The impact of a PR campaign can be hard to track. This is because unlike other forms of marketing, such as online advertising, there are no specific metrics available to measure it.
With advertising you get cold hard facts:
- x number of people clicked on your website
- x number of people signed up to your newsletter
With PR it’s not so clear-cut. It’s all about reputation, which is harder to quantify. Harder, but not impossible.
Using market research, you can measure consumer attitudes and brand awareness before, during and after a PR campaign to establish its effectiveness.
For more information on measuring digital PR campaigns, read: What is Digital PR?
Not just for start-ups
You may think that PR market research is an activity for new companies only. But that’s not the case. Many of the world’s biggest, most trusted brands test their ideas on a control group before letting them loose on the public.
Take LEGO. When the much-loved toy brand launched, it was primarily aimed at boys. But in 2008, keen to launch a range for girls, they embarked on a four-year global study involving 4,500 girls, to understand their playing habits and gather feedback on their preferences in terms of colour, packaging, themes, and the size of the figurines.
As a result of the study, LEGO launched their ‘Lego Friends’ line for girls in 2012 and it turned out to be one of the biggest successes in the brand’s history.
Without PR market research, it may have been a different story.
In-house or agency?
Maybe, after reading this article, you’ve decided to conduct some public relations market research. But how are you going to do it? Are you going to keep it in-house or employ a market research agency?
Let’s look at the arguments for each.
Cost: Perhaps the biggest benefit to conducting market research in-house is the perceived cost savings. However, it’s worth bearing in mind that unless you have a dedicated market research specialist on your team, the research may not be efficient or unbiased.
Company knowledge: Another benefit of in-house market research is the depth of knowledge that you and your team have about your organisation and its products/services.
Security: Non-disclosure agreements are all well and good, but there’s always a risk of information being leaked when dealing with a third-party organisation.
Conducting market research in-house is a blog topic in its own right. If you choose this route, I recommend reading ‘How to do market research: the ultimate guide’ by Survey Monkey. It explains the process step-by-step, in detail.

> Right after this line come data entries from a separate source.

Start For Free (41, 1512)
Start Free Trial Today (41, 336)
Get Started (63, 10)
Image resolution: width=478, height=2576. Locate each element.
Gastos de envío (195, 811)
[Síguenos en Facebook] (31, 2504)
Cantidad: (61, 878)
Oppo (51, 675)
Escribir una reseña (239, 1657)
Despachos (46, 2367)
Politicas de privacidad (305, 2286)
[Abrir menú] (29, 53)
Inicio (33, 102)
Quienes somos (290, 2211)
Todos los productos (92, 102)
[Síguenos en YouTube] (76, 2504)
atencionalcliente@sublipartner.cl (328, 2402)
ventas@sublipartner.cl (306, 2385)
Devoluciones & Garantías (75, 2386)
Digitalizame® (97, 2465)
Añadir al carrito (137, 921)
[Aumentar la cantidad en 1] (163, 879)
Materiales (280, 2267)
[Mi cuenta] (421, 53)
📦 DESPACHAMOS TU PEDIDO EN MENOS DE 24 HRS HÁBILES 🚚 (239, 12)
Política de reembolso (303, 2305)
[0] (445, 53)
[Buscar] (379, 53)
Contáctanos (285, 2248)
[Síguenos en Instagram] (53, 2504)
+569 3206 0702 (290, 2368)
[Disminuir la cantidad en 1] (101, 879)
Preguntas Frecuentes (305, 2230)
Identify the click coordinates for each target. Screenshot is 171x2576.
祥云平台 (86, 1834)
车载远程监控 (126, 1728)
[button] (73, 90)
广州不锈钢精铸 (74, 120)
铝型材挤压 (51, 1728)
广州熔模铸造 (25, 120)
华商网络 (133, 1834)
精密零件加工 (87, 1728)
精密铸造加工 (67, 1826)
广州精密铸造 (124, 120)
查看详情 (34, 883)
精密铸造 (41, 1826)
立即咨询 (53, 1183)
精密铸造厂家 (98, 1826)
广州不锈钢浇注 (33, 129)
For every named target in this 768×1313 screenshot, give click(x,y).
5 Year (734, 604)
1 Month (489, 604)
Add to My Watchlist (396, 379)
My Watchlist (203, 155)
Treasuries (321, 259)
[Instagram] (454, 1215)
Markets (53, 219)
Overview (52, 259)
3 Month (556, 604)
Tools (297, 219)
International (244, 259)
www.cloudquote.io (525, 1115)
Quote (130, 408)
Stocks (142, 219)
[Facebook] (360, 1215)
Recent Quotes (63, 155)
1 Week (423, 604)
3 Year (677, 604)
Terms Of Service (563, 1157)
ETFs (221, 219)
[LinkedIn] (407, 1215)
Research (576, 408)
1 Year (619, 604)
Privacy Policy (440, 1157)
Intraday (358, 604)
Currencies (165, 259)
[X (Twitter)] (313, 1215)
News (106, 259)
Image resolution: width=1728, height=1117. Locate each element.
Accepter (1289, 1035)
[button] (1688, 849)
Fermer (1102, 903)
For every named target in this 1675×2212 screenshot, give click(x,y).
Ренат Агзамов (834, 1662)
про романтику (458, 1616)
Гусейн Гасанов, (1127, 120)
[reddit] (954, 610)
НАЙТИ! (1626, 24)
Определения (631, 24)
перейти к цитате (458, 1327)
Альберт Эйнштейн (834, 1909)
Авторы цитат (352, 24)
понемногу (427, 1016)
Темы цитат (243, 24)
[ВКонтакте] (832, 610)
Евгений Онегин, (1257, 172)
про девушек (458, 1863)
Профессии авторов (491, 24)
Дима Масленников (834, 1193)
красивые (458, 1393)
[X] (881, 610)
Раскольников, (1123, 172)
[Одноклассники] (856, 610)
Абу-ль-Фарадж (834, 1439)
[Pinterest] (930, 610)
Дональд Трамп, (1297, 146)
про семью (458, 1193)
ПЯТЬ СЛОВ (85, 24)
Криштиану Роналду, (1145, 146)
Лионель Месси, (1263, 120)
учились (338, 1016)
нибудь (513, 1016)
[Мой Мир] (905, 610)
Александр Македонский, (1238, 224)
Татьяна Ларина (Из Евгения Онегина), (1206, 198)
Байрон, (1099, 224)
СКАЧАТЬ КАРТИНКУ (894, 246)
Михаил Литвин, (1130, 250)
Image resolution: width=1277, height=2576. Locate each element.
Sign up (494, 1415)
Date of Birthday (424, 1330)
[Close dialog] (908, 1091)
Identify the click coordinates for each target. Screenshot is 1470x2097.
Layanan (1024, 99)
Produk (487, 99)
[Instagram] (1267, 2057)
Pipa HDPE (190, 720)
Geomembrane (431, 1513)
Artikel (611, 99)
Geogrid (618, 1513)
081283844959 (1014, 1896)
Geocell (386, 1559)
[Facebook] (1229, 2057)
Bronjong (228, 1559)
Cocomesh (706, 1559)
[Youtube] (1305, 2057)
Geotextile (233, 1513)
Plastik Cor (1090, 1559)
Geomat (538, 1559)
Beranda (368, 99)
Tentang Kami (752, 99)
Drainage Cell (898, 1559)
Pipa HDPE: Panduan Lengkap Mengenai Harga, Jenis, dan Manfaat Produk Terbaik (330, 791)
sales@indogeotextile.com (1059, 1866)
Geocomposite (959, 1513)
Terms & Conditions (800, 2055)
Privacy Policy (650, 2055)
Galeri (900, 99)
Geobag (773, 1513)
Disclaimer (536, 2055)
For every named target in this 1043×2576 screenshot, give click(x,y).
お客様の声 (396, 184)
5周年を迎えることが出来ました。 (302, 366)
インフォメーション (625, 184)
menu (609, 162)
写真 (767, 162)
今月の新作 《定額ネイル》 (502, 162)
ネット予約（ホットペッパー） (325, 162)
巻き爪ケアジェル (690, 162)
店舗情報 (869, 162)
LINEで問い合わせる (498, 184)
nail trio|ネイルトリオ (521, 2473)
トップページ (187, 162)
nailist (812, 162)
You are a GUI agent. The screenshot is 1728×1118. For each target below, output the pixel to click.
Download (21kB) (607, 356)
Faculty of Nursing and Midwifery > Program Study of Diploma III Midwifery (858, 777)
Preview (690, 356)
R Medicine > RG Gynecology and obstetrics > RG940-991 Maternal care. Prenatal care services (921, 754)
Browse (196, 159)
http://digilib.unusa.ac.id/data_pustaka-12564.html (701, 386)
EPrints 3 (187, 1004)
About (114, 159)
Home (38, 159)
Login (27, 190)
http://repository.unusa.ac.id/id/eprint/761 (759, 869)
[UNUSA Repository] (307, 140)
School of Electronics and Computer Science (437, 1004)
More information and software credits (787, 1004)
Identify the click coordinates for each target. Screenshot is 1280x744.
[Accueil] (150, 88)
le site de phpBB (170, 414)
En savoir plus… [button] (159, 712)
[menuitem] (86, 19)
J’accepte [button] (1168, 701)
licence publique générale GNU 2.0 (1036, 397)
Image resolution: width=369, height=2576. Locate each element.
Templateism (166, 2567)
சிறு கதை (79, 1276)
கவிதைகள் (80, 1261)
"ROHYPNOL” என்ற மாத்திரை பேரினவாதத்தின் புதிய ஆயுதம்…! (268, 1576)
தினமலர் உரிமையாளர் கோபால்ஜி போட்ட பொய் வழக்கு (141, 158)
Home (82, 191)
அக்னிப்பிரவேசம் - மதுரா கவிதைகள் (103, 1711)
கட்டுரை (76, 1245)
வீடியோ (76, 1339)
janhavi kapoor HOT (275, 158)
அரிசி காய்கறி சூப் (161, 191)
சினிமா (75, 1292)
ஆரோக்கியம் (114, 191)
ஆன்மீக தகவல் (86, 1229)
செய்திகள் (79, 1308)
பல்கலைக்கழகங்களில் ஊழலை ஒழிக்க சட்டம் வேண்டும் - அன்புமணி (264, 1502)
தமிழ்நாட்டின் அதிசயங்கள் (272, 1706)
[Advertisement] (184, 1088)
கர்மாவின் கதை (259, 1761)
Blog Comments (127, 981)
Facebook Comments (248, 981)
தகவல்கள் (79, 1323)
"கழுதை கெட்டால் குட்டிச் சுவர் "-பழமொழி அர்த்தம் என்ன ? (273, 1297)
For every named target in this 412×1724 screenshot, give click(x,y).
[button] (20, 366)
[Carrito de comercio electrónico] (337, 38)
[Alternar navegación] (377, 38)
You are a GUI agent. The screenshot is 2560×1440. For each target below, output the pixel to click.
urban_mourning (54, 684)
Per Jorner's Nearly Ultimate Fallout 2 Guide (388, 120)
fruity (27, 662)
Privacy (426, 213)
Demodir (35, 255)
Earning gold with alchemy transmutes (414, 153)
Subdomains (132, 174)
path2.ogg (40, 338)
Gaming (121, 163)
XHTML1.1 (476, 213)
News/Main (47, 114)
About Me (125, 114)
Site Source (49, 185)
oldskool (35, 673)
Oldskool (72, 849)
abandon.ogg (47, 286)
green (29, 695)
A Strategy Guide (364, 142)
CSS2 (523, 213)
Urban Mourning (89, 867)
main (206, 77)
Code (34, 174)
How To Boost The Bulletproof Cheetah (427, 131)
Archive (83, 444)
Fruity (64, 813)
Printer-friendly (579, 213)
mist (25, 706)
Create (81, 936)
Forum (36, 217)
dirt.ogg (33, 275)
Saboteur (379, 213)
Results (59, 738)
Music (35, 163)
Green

ROI: Market research professionals conduct market research day-in, day-out. They are experienced in designing survey questionnaires, running focus groups and asking the right questions. So, they’re likely to get better results.
Unbiased data: You want to ensure your insights are free of bias. As noted by Raconteur Magazine: ‘Bias is the tombstone of research and it is hard to cover up. Most people are proud of where they work and have seen first-hand the effort going into products and services. It is human nature to want to defend these efforts and a forgivable, if ruinous, instinct.’
Quality of responses: Customers may find it easier to be honest with an outsider, particularly if they have a complaint about your business.
Final word on market research PR
When done well, PR market research can help you boost your reputation, bring you closer to your customers and help you avoid PR crises.